Development of composite control-variate stratified sampling approach for efficient stochastic calculation of molecular integrals (1804.01197v1)

Abstract: In this work, the composite control-variate stratified sampling (CCSS) method is presented for calculation of MO integrals without transformation of AO integrals. The central idea of this approach is to obtain the 2-electron MO integrals by direct integration of 2-electron coordinates. This method does not require or use pre-computed AO integrals and the value of the MOs at any point in space is obtained directly from the linear combination of AOs. The integration over the electronic coordinates was performed using stratified sampling Monte Carlo method.
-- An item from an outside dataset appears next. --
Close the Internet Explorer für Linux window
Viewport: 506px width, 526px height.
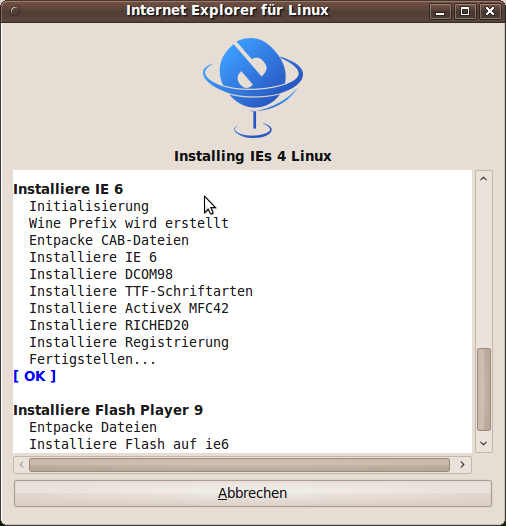[x=490, y=11]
This approach was implemented by dividing the integration region into a set of non-overlapping segments and performing Monte Carlo calculations on each segment. The Monte Carlo sampling points for each segment were optimized to minimize the total variance of the sample mean. Additional variance reduction of the overall calculations was achieved by introducing control-variate in the stratified sampling scheme. The composite aspect of the CCSS allows for simultaneous computation of multiple MO integrals during the stratified sampling evaluation. The main advantage of the CCSS method is that unlike rejection sampling Monte Carlo methods such as Metropolis algorithm, the stratified sampling uses all instances of the calculated functions for the evaluation of the sample mean. The CCSS method is designed to be used for large systems where AO-to-MO transformation is computationally prohibitive. Because it is based on numerical integration, the CCSS method can be applied to a wide variety of integration kernels and does not require \textit{a priori} knowledge of analytical integrals. In this work, the developed CCSS method was applied for calculation of excitonic properties in CdSe quantum dots using electron-hole explicitly correlated Hartree-Fock (eh-XCHF) and geminal-screened electron-hole interaction kernel (GSIK) methods.